● Record list:
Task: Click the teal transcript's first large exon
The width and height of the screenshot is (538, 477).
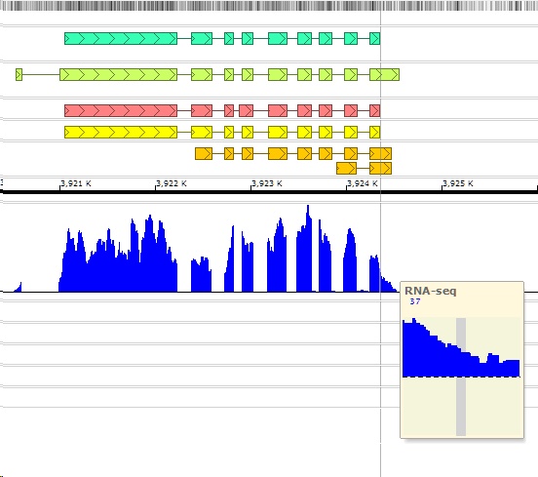Action: click(x=121, y=38)
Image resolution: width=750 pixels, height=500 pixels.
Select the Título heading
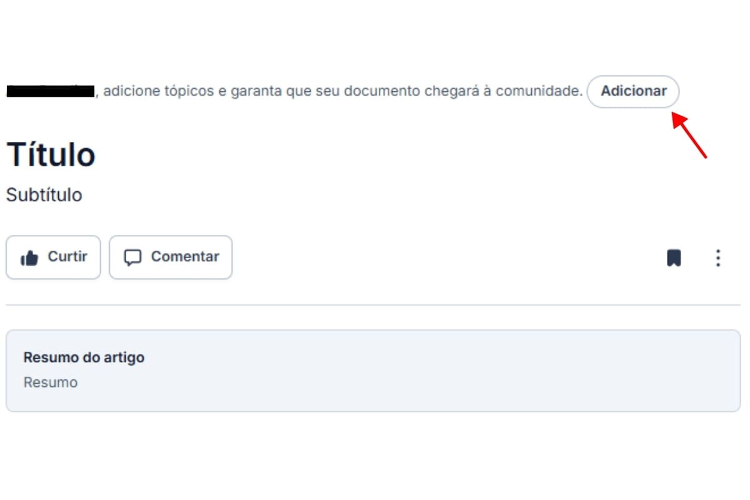(x=51, y=155)
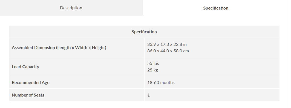Switch to the Description tab
This screenshot has width=291, height=108.
pos(71,8)
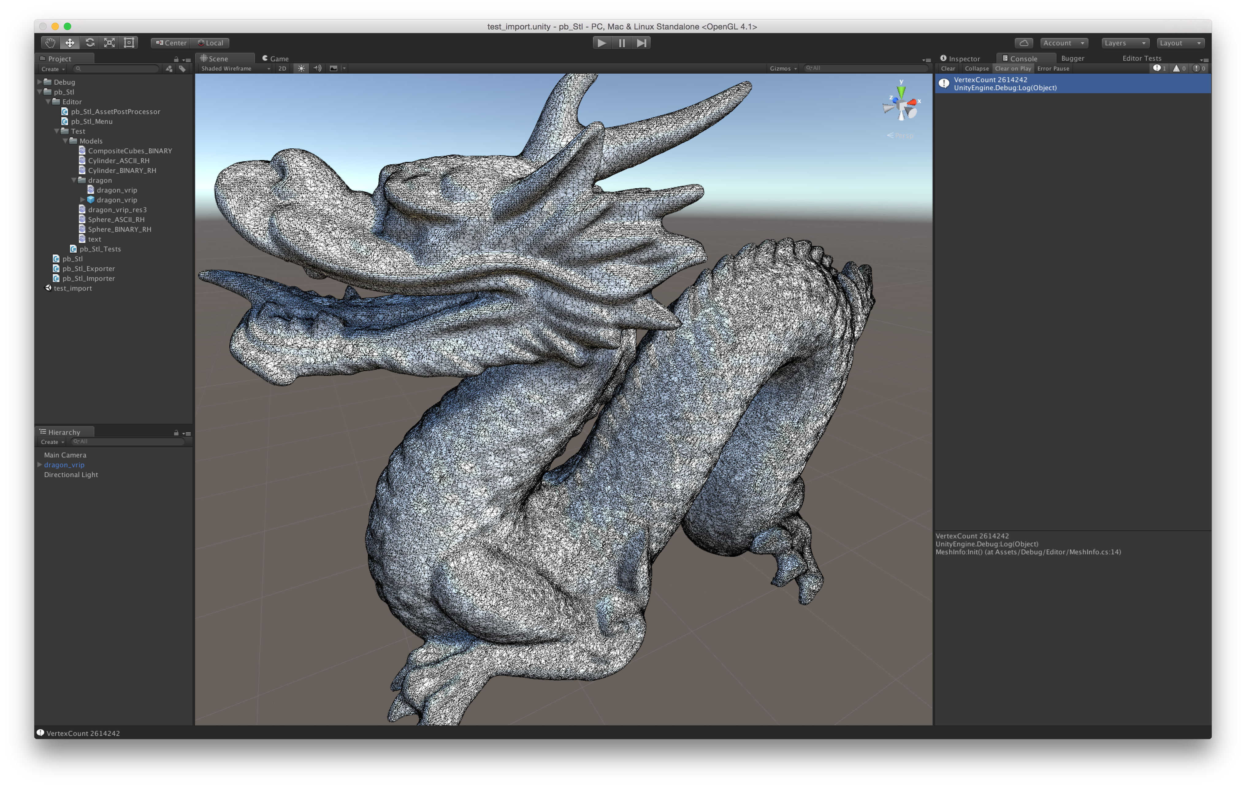
Task: Switch to the Inspector tab
Action: 960,58
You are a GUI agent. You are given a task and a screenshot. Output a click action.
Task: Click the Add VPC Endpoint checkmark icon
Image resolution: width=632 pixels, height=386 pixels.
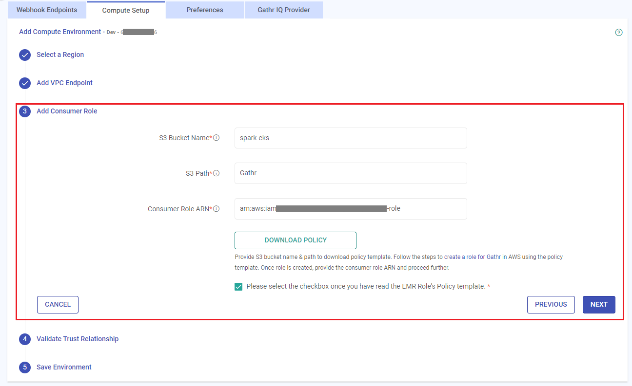coord(25,83)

● Exercise task: Pick out each line in the records above that contains the word "Image", and copy those lines.

● Written answer:
Image resolution: width=750 pixels, height=500 pixels.
Image resolution: width=632 pixels, height=386 pixels.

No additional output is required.